» **Exercise brief**: Can you format every line of the listing below as a numbered list, leaving out the blank lines?

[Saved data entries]
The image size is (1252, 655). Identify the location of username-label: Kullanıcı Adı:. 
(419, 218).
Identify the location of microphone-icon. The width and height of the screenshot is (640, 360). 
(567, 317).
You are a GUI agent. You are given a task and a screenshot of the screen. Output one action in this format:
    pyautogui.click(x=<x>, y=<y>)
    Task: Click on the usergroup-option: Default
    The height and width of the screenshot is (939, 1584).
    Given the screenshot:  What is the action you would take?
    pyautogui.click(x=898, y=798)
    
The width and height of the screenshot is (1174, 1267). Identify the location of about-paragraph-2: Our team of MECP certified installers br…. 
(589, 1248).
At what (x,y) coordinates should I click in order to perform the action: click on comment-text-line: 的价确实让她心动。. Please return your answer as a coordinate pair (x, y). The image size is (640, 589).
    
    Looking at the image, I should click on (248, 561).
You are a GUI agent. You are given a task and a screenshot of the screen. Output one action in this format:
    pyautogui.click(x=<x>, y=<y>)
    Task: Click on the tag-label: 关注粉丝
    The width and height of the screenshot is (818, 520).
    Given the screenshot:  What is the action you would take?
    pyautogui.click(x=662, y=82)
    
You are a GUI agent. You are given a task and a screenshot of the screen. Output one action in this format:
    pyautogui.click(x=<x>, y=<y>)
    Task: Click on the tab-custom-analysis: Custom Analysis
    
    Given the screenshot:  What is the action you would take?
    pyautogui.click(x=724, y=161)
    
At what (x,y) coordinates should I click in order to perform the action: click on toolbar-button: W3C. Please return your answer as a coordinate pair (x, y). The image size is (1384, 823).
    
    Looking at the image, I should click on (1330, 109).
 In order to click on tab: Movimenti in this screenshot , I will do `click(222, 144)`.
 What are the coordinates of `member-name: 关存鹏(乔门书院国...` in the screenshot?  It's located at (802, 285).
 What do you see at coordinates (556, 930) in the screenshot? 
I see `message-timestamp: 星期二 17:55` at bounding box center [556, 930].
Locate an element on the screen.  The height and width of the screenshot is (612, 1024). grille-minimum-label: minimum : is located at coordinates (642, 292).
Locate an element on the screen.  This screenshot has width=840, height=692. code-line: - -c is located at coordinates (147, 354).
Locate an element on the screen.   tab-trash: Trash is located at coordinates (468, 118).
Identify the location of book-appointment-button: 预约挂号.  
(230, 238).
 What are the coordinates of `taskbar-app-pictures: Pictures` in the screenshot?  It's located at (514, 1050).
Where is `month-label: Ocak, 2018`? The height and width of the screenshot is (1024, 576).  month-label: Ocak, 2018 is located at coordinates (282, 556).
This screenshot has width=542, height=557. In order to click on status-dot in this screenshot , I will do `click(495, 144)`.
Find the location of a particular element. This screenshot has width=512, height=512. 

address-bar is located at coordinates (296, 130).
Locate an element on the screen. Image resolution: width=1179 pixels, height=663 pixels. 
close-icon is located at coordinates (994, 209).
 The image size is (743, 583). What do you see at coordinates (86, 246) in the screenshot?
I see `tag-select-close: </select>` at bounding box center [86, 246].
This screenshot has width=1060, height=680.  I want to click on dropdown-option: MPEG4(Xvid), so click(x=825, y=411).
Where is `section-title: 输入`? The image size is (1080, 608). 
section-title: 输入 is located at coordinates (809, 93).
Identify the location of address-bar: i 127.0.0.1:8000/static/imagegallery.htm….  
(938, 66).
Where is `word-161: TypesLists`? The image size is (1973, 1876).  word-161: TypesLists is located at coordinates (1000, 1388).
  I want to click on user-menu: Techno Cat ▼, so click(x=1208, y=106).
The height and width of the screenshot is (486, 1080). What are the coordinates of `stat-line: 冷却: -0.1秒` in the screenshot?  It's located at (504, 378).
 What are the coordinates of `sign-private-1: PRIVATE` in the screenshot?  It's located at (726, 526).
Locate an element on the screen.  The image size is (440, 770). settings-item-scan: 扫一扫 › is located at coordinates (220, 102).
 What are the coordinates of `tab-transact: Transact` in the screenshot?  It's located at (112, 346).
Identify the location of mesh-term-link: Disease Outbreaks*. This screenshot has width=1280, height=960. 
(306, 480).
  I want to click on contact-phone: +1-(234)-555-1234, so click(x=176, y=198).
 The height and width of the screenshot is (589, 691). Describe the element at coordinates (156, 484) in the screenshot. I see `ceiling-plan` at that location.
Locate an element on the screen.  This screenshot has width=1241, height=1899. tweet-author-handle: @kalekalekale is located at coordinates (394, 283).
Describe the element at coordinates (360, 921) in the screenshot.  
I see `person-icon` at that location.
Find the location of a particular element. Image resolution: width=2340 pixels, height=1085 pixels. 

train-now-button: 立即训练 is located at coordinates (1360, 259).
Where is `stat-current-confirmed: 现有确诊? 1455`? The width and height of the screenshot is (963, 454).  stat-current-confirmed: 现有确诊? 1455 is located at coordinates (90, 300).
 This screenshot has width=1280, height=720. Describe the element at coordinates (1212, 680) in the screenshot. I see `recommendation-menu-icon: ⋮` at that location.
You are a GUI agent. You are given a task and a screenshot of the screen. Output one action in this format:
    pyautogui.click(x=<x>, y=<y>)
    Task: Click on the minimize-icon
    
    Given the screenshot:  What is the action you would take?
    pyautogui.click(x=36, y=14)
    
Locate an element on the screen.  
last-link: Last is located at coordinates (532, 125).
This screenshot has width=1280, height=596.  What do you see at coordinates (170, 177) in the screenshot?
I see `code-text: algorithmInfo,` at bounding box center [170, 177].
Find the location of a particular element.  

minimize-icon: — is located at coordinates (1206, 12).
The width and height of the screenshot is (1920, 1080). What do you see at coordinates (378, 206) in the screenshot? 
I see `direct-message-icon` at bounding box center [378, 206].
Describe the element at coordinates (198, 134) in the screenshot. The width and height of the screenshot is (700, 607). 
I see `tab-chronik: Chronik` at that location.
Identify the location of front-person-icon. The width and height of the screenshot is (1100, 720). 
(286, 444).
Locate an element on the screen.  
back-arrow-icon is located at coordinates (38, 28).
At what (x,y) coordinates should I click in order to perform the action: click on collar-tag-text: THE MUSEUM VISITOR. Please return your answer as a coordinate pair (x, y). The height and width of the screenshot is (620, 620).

» **Finished exercise**:
1. The image size is (1252, 655). Identify the location of username-label: Kullanıcı Adı:. 
2. (419, 218).
3. Identify the location of microphone-icon. The width and height of the screenshot is (640, 360). 
4. (567, 317).
5. You are a GUI agent. You are given a task and a screenshot of the screen. Output one action in this format:
6.     pyautogui.click(x=<x>, y=<y>)
7.     Task: Click on the usergroup-option: Default
8.     The height and width of the screenshot is (939, 1584).
9.     Given the screenshot:  What is the action you would take?
10.     pyautogui.click(x=898, y=798)
11. The width and height of the screenshot is (1174, 1267). Identify the location of about-paragraph-2: Our team of MECP certified installers br…. 
12. (589, 1248).
13. At what (x,y) coordinates should I click in order to perform the action: click on comment-text-line: 的价确实让她心动。. Please return your answer as a coordinate pair (x, y). The image size is (640, 589).
14.     Looking at the image, I should click on (248, 561).
15. You are a GUI agent. You are given a task and a screenshot of the screen. Output one action in this format:
16.     pyautogui.click(x=<x>, y=<y>)
17.     Task: Click on the tag-label: 关注粉丝
18.     The width and height of the screenshot is (818, 520).
19.     Given the screenshot:  What is the action you would take?
20.     pyautogui.click(x=662, y=82)
21. You are a GUI agent. You are given a task and a screenshot of the screen. Output one action in this format:
22.     pyautogui.click(x=<x>, y=<y>)
23.     Task: Click on the tab-custom-analysis: Custom Analysis
24.     Given the screenshot:  What is the action you would take?
25.     pyautogui.click(x=724, y=161)
26. At what (x,y) coordinates should I click in order to perform the action: click on toolbar-button: W3C. Please return your answer as a coordinate pair (x, y). The image size is (1384, 823).
27.     Looking at the image, I should click on (1330, 109).
28.  In order to click on tab: Movimenti in this screenshot , I will do `click(222, 144)`.
29.  What are the coordinates of `member-name: 关存鹏(乔门书院国...` in the screenshot?  It's located at (802, 285).
30.  What do you see at coordinates (556, 930) in the screenshot? 
31. I see `message-timestamp: 星期二 17:55` at bounding box center [556, 930].
32. Locate an element on the screen.  The height and width of the screenshot is (612, 1024). grille-minimum-label: minimum : is located at coordinates (642, 292).
33. Locate an element on the screen.  This screenshot has width=840, height=692. code-line: - -c is located at coordinates (147, 354).
34. Locate an element on the screen.   tab-trash: Trash is located at coordinates (468, 118).
35. Identify the location of book-appointment-button: 预约挂号.  
36. (230, 238).
37.  What are the coordinates of `taskbar-app-pictures: Pictures` in the screenshot?  It's located at (514, 1050).
38. Where is `month-label: Ocak, 2018`? The height and width of the screenshot is (1024, 576).  month-label: Ocak, 2018 is located at coordinates (282, 556).
39. This screenshot has width=542, height=557. In order to click on status-dot in this screenshot , I will do `click(495, 144)`.
40. Find the location of a particular element. This screenshot has width=512, height=512. 
41. address-bar is located at coordinates (296, 130).
42. Locate an element on the screen. Image resolution: width=1179 pixels, height=663 pixels. 
43. close-icon is located at coordinates (994, 209).
44.  The image size is (743, 583). What do you see at coordinates (86, 246) in the screenshot?
45. I see `tag-select-close: </select>` at bounding box center [86, 246].
46. This screenshot has width=1060, height=680.  I want to click on dropdown-option: MPEG4(Xvid), so click(x=825, y=411).
47. Where is `section-title: 输入`? The image size is (1080, 608). 
48. section-title: 输入 is located at coordinates (809, 93).
49. Identify the location of address-bar: i 127.0.0.1:8000/static/imagegallery.htm….  
50. (938, 66).
51. Where is `word-161: TypesLists`? The image size is (1973, 1876).  word-161: TypesLists is located at coordinates (1000, 1388).
52.   I want to click on user-menu: Techno Cat ▼, so click(x=1208, y=106).
53. The height and width of the screenshot is (486, 1080). What are the coordinates of `stat-line: 冷却: -0.1秒` in the screenshot?  It's located at (504, 378).
54.  What are the coordinates of `sign-private-1: PRIVATE` in the screenshot?  It's located at (726, 526).
55. Locate an element on the screen.  The image size is (440, 770). settings-item-scan: 扫一扫 › is located at coordinates (220, 102).
56.  What are the coordinates of `tab-transact: Transact` in the screenshot?  It's located at (112, 346).
57. Identify the location of mesh-term-link: Disease Outbreaks*. This screenshot has width=1280, height=960. 
58. (306, 480).
59.   I want to click on contact-phone: +1-(234)-555-1234, so click(x=176, y=198).
60.  The height and width of the screenshot is (589, 691). Describe the element at coordinates (156, 484) in the screenshot. I see `ceiling-plan` at that location.
61. Locate an element on the screen.  This screenshot has width=1241, height=1899. tweet-author-handle: @kalekalekale is located at coordinates (394, 283).
62. Describe the element at coordinates (360, 921) in the screenshot.  
63. I see `person-icon` at that location.
64. Find the location of a particular element. Image resolution: width=2340 pixels, height=1085 pixels. 
65. train-now-button: 立即训练 is located at coordinates (1360, 259).
66. Where is `stat-current-confirmed: 现有确诊? 1455`? The width and height of the screenshot is (963, 454).  stat-current-confirmed: 现有确诊? 1455 is located at coordinates (90, 300).
67.  This screenshot has width=1280, height=720. Describe the element at coordinates (1212, 680) in the screenshot. I see `recommendation-menu-icon: ⋮` at that location.
68. You are a GUI agent. You are given a task and a screenshot of the screen. Output one action in this format:
69.     pyautogui.click(x=<x>, y=<y>)
70.     Task: Click on the minimize-icon
71.     Given the screenshot:  What is the action you would take?
72.     pyautogui.click(x=36, y=14)
73. Locate an element on the screen.  
74. last-link: Last is located at coordinates (532, 125).
75. This screenshot has width=1280, height=596.  What do you see at coordinates (170, 177) in the screenshot?
76. I see `code-text: algorithmInfo,` at bounding box center [170, 177].
77. Find the location of a particular element.  
78. minimize-icon: — is located at coordinates (1206, 12).
79. The width and height of the screenshot is (1920, 1080). What do you see at coordinates (378, 206) in the screenshot? 
80. I see `direct-message-icon` at bounding box center [378, 206].
81. Describe the element at coordinates (198, 134) in the screenshot. The width and height of the screenshot is (700, 607). 
82. I see `tab-chronik: Chronik` at that location.
83. Identify the location of front-person-icon. The width and height of the screenshot is (1100, 720). 
84. (286, 444).
85. Locate an element on the screen.  
86. back-arrow-icon is located at coordinates (38, 28).
87. At what (x,y) coordinates should I click in order to perform the action: click on collar-tag-text: THE MUSEUM VISITOR. Please return your answer as a coordinate pair (x, y). The height and width of the screenshot is (620, 620).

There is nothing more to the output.